There are other horror stories. Stay-home mother-of-two Janice (not her real name) recounts how her "blur" domestic helper once washed her daughter's diapers with the rest of the laundry in the washing machine.
"I didn't know whether to laugh or cry when I found several used diapers being left to dry on the clothes hanger. My maid was shocked when I told her that those should have been thrown away," says Janice, who is in her 30s.
There are currently about 150,000 foreign domestic helpers in Singapore. Most of them come from Indonesia and the Philippines.
Earlier this year, major maid agencies raised the benchmark monthly salaries of Indonesian maids here from $380 to $450.
With the adjustments, expectations from employers have gone up too, say the agencies.
"People have the mindset that since they're paying more, they expect the maids' quality to be better, too," says Peter Loh, director of Swift Arrow maid agency.
Young Singaporeans who hire maids to look after their babies and kids form approximately a third of his clients.

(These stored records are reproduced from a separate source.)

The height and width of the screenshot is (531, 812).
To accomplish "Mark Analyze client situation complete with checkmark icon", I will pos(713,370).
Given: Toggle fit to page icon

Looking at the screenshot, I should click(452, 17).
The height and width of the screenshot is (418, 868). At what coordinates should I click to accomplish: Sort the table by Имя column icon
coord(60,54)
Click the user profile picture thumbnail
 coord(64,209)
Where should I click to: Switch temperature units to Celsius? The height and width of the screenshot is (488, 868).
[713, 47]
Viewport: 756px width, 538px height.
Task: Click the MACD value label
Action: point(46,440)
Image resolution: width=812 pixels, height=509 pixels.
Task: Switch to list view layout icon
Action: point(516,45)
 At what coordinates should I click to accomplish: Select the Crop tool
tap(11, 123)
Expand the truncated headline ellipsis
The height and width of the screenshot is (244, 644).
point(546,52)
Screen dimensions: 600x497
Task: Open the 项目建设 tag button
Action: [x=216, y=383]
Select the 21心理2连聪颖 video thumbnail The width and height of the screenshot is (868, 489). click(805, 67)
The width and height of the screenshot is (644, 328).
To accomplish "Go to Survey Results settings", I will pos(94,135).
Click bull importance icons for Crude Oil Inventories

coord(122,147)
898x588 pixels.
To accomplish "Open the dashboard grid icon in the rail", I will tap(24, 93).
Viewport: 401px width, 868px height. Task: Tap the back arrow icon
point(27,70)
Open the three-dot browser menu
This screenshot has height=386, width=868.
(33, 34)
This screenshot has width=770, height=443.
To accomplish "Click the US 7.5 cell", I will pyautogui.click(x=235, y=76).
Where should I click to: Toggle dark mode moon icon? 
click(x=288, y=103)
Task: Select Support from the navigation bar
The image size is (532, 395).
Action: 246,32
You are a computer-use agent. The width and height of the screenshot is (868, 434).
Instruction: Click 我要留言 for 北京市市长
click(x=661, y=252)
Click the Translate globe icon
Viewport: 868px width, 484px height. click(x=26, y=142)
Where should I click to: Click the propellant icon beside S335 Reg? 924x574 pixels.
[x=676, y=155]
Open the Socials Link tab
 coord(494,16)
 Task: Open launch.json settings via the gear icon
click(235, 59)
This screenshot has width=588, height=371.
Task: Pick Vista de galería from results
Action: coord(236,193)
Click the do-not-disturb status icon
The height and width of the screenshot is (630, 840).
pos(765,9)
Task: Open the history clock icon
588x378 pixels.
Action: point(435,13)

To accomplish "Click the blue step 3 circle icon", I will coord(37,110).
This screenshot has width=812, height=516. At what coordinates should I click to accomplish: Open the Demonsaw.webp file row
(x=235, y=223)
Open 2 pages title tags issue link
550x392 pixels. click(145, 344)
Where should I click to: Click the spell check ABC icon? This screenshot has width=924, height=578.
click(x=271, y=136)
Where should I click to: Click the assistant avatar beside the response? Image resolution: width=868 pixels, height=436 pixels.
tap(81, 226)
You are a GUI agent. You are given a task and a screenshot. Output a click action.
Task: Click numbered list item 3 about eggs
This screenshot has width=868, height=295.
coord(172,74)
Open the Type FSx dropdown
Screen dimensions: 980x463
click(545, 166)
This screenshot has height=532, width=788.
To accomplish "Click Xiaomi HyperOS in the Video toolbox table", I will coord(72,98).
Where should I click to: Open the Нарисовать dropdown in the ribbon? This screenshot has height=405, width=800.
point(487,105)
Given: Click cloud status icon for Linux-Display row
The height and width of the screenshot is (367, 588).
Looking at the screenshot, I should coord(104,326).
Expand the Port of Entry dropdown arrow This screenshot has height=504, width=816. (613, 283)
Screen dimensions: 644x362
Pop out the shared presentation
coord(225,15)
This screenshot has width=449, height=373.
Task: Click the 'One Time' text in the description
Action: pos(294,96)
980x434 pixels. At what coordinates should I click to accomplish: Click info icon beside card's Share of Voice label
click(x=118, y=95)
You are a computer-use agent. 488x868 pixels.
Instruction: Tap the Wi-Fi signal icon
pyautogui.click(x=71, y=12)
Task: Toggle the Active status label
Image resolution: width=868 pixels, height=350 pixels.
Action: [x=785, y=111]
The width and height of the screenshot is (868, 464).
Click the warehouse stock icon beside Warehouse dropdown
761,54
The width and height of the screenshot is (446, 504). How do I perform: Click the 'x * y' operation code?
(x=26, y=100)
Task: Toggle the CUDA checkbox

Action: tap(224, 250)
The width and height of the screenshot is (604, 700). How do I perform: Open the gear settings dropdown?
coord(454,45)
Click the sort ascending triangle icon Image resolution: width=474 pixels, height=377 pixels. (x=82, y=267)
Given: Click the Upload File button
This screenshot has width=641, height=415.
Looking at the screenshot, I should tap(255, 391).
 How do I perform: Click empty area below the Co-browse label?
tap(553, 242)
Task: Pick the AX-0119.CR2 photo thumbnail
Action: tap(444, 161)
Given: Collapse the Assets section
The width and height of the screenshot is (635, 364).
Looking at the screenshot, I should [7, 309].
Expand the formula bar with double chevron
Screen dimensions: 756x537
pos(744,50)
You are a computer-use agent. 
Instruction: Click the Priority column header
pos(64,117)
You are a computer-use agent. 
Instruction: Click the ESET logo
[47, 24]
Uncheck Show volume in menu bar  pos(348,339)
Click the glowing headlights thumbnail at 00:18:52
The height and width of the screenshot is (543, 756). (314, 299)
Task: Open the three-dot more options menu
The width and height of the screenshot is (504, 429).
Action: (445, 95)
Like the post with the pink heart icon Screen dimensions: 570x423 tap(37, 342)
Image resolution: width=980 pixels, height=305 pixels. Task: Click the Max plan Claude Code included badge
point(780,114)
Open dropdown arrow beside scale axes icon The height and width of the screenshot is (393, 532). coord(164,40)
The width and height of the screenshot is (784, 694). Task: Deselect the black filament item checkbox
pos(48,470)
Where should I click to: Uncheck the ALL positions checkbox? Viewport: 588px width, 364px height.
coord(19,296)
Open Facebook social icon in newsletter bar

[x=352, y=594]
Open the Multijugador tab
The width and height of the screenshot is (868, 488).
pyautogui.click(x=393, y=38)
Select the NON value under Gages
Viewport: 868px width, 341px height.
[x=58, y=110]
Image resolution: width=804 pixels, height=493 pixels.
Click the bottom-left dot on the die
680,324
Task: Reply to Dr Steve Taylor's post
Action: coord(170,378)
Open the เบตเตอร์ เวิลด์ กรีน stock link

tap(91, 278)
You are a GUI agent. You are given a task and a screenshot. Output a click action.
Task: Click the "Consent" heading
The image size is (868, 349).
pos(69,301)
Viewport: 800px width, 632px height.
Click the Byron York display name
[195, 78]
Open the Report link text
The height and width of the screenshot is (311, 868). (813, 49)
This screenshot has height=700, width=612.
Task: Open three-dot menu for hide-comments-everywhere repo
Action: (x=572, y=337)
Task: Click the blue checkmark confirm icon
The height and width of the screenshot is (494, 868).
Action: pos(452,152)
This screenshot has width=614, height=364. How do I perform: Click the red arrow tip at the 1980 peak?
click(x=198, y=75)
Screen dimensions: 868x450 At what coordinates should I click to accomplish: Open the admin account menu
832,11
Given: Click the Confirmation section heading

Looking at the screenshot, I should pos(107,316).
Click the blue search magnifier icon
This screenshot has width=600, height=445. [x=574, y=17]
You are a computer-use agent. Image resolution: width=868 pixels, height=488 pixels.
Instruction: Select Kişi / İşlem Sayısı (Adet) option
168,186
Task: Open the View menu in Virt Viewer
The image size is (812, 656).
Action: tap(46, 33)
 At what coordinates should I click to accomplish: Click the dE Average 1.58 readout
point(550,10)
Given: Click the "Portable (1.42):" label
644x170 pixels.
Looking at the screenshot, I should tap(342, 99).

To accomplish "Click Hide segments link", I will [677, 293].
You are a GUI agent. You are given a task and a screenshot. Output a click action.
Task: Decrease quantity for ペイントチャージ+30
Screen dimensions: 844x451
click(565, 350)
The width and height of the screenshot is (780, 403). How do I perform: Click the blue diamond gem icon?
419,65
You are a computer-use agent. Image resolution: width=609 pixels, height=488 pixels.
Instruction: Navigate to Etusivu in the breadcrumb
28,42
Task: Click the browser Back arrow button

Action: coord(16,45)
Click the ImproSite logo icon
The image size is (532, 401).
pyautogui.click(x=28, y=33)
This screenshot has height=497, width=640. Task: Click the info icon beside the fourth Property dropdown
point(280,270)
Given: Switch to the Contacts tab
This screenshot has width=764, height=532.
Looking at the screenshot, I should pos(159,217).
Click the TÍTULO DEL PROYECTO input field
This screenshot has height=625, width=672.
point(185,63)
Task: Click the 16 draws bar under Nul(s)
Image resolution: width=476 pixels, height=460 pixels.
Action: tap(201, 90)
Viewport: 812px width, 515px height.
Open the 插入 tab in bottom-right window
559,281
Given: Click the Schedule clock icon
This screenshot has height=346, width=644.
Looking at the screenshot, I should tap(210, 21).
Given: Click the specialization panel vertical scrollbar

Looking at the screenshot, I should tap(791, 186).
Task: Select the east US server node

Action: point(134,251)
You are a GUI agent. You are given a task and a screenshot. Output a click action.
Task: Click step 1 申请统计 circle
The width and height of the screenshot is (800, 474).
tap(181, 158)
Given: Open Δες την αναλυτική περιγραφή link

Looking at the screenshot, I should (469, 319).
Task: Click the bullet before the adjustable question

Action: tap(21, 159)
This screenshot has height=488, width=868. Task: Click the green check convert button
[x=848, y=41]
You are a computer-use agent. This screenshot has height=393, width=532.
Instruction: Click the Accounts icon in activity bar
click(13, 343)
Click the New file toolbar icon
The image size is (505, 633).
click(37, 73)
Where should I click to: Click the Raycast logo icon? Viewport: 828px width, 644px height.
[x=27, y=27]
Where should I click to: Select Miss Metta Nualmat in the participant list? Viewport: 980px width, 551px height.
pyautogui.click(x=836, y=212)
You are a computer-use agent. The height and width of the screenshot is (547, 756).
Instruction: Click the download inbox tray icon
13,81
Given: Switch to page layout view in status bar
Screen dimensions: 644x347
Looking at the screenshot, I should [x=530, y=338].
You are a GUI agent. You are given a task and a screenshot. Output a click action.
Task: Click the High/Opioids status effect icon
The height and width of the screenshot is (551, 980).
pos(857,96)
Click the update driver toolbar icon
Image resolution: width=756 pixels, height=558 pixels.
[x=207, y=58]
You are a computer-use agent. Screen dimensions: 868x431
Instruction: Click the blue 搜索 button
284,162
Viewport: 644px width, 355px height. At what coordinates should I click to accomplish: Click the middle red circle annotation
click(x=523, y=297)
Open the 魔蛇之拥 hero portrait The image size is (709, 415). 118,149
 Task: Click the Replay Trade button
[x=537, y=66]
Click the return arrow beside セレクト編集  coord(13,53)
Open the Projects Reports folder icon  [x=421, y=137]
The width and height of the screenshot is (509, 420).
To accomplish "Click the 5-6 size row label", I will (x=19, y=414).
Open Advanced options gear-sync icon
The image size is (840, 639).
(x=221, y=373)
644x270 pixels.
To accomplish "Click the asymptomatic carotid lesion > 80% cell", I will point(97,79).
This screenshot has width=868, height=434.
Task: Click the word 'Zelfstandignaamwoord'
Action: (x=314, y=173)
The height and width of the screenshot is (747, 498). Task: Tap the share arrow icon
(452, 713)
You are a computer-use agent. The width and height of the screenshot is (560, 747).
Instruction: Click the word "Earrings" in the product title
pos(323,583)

With a budget in mind, young employers are also more focused in their search for the perfect helper, says Tay Khoon Beng, director and licensee of Best Home Employment Agency.
"They ask for those with relevant babysitting experience - but it is not always easy to find someone who has," he says.
Khoon Beng adds that new domestic helpers typically attend training courses before they depart from their country.
When they arrive in Singapore, they attend a one-week crash course to help familiarise them with household chores and other skills, such as caring for newborns.
However, he says babysitting only forms a small portion of the topics covered in the course, and that it is the employer's responsibility to provide more in-depth training.